▶ **Problem details**:
Starting at the line that contains "Screen dimensions: 1089x612", reproduce only the lines through the end of the data, exactly, including both the first and the last; skip the pictures.

Records contained in a dataset:
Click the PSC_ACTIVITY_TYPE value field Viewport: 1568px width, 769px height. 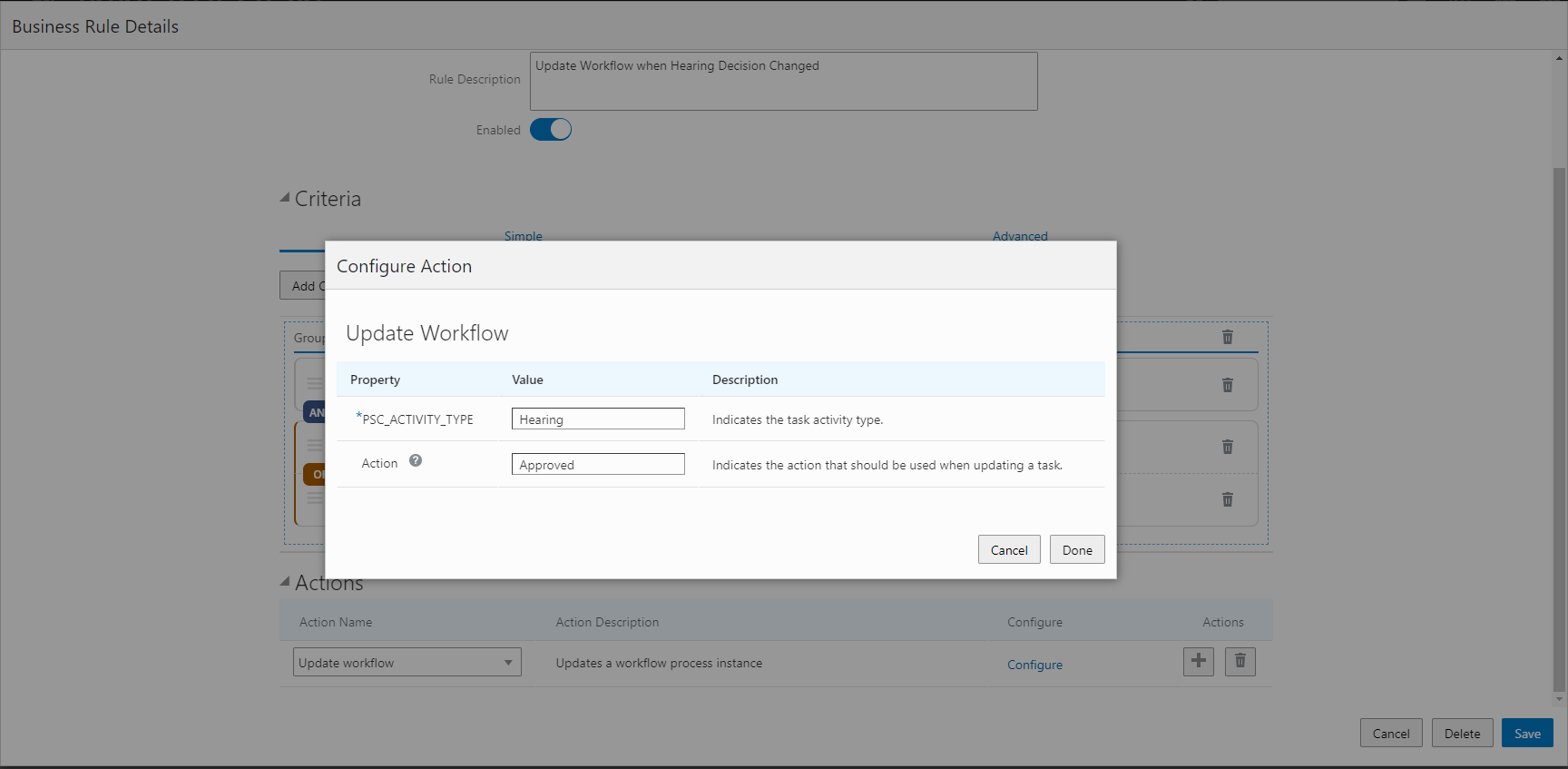(598, 419)
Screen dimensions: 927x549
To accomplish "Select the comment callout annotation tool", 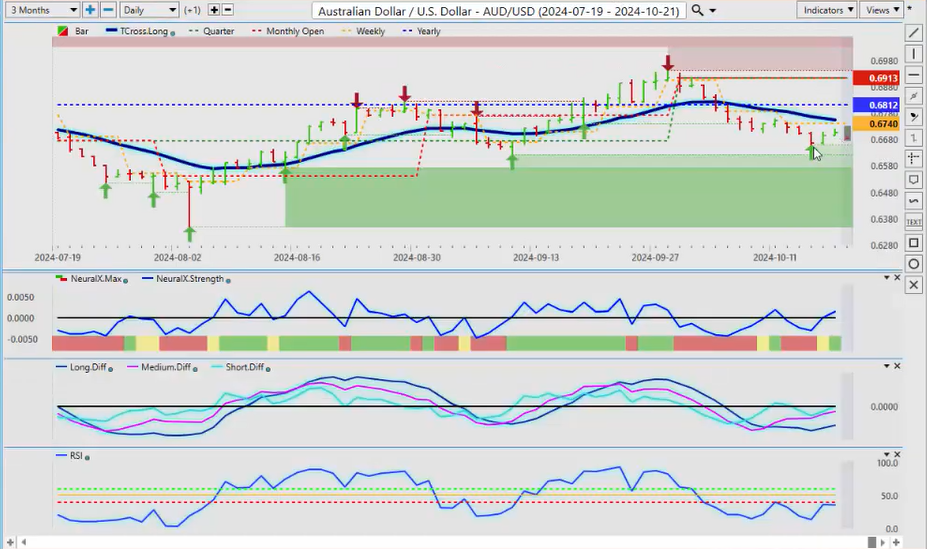I will 913,180.
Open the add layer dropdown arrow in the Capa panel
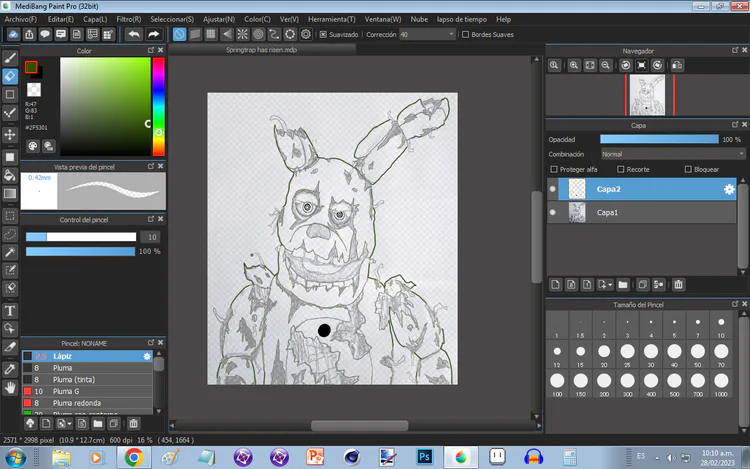 (609, 285)
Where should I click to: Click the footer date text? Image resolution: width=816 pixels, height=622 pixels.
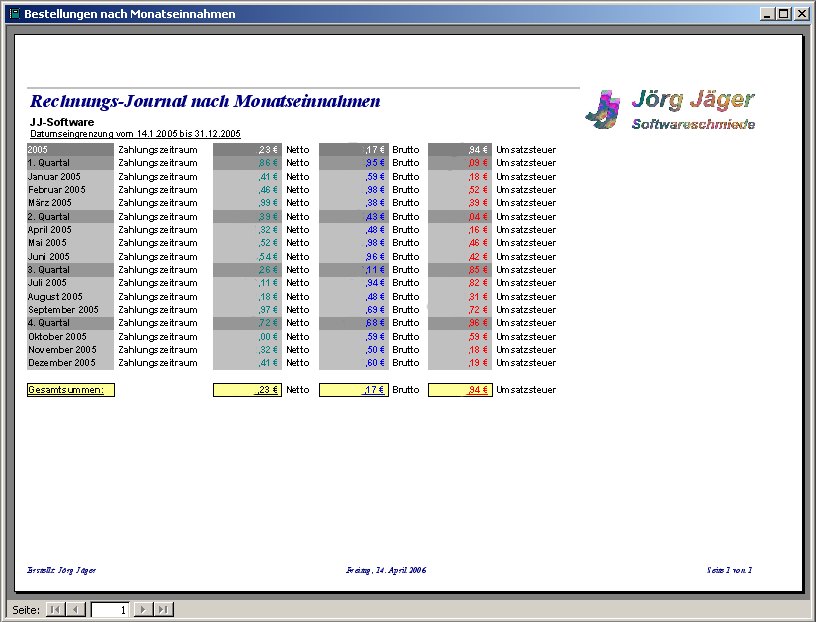click(x=386, y=570)
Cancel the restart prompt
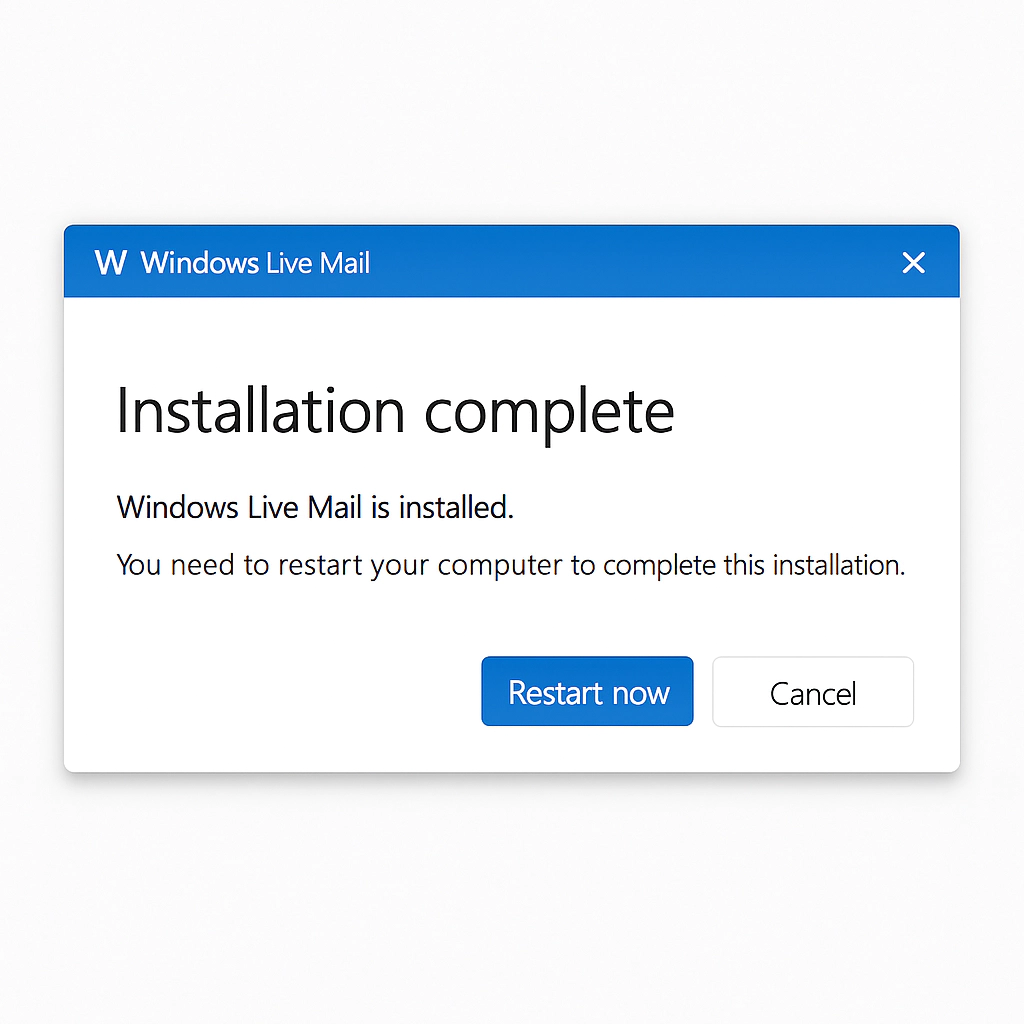The width and height of the screenshot is (1024, 1024). 812,692
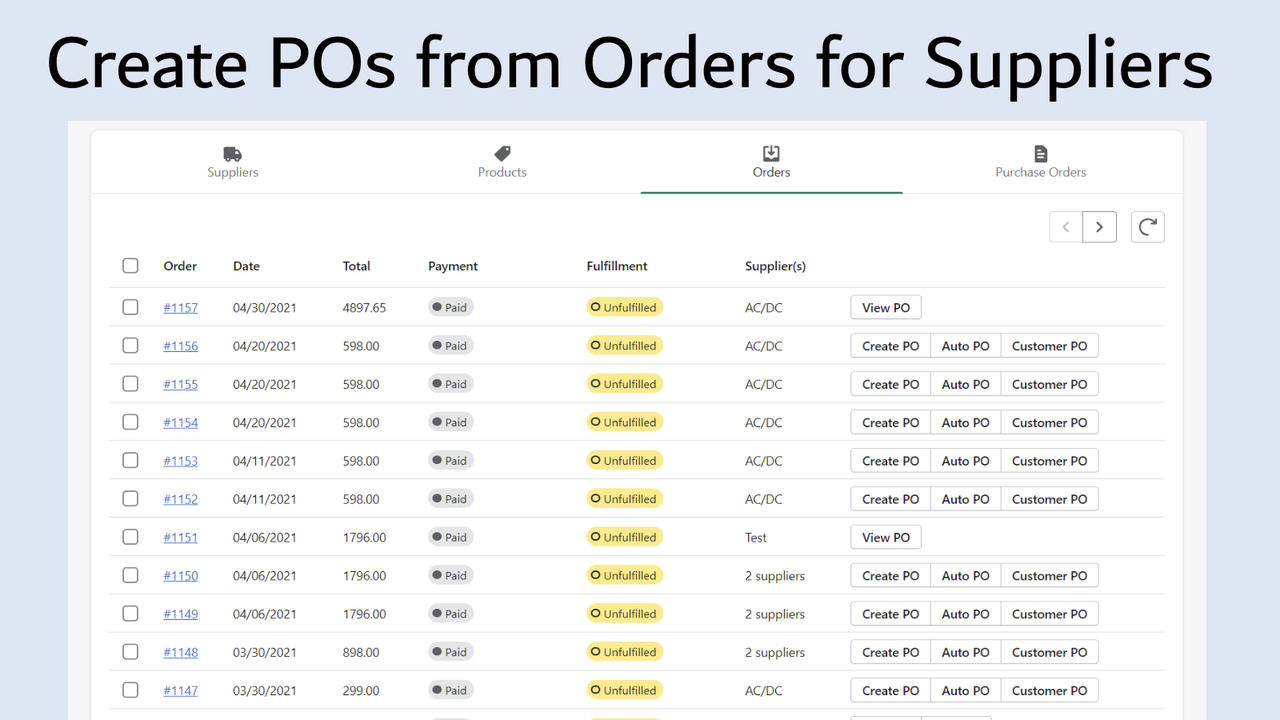
Task: Open order #1157 via its link
Action: 180,307
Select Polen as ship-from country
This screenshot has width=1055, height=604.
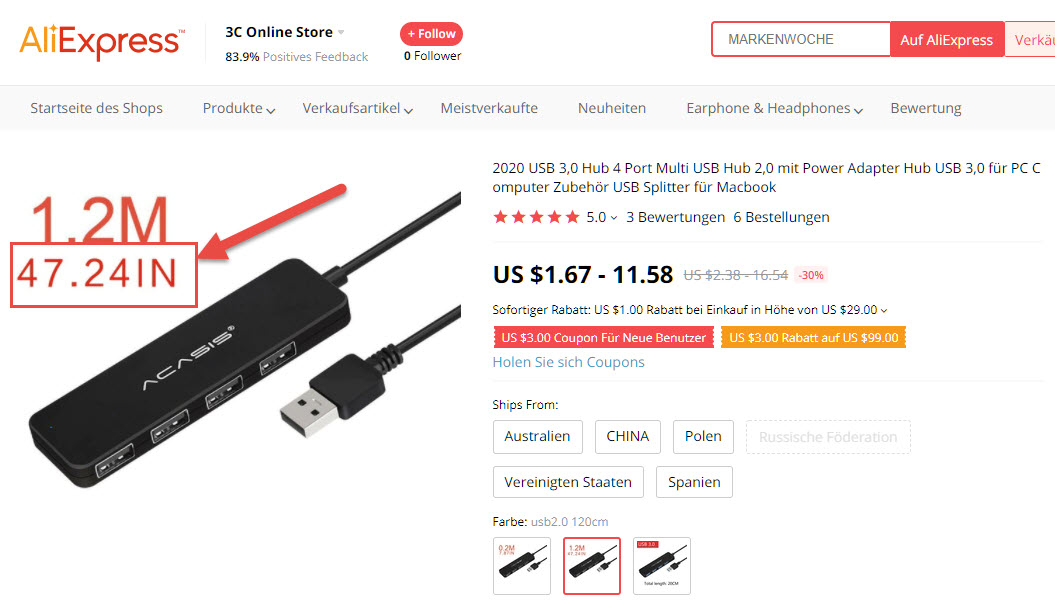pyautogui.click(x=703, y=437)
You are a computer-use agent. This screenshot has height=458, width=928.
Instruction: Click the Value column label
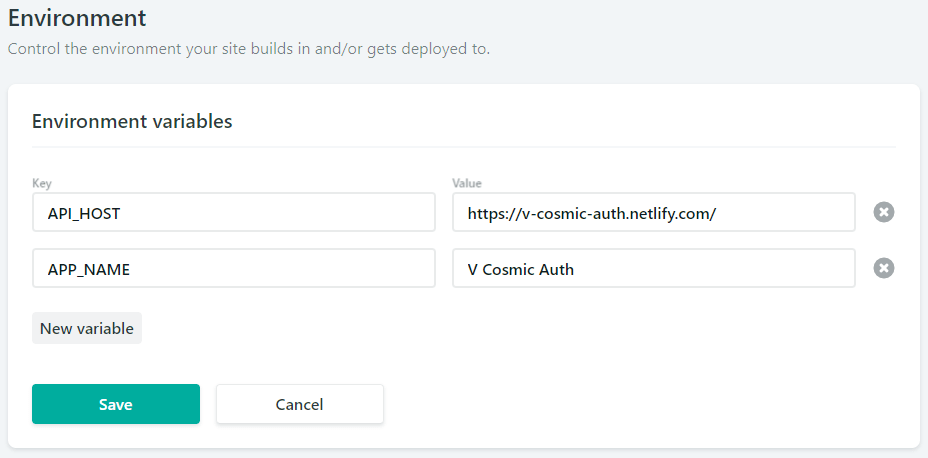(x=467, y=183)
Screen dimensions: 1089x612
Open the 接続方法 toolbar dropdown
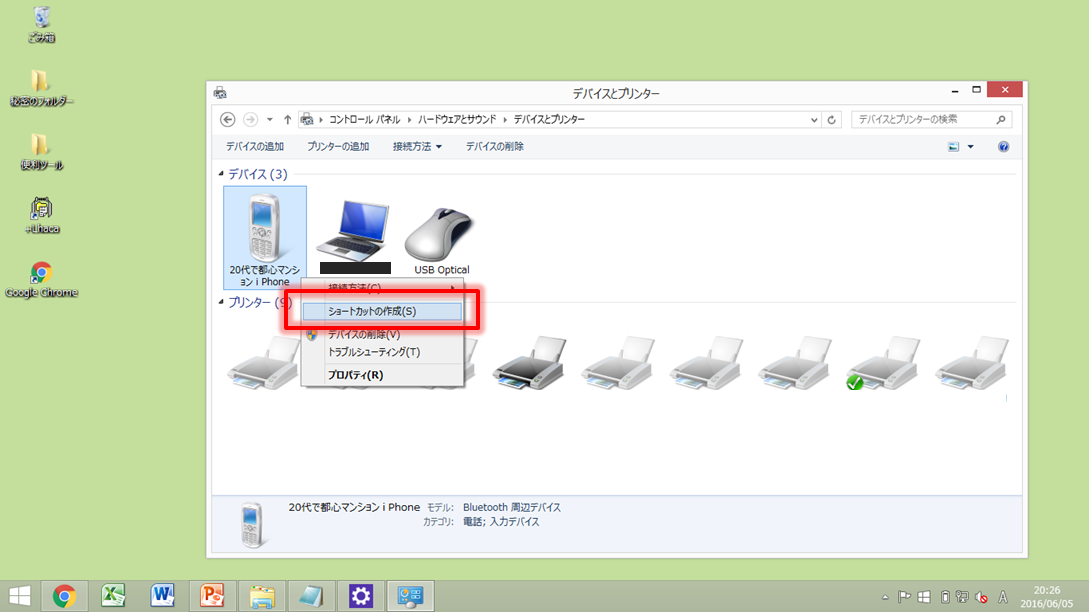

▶ **Answer to the exercise**:
Screen dimensions: 1089x612
Open the 接続方法 toolbar dropdown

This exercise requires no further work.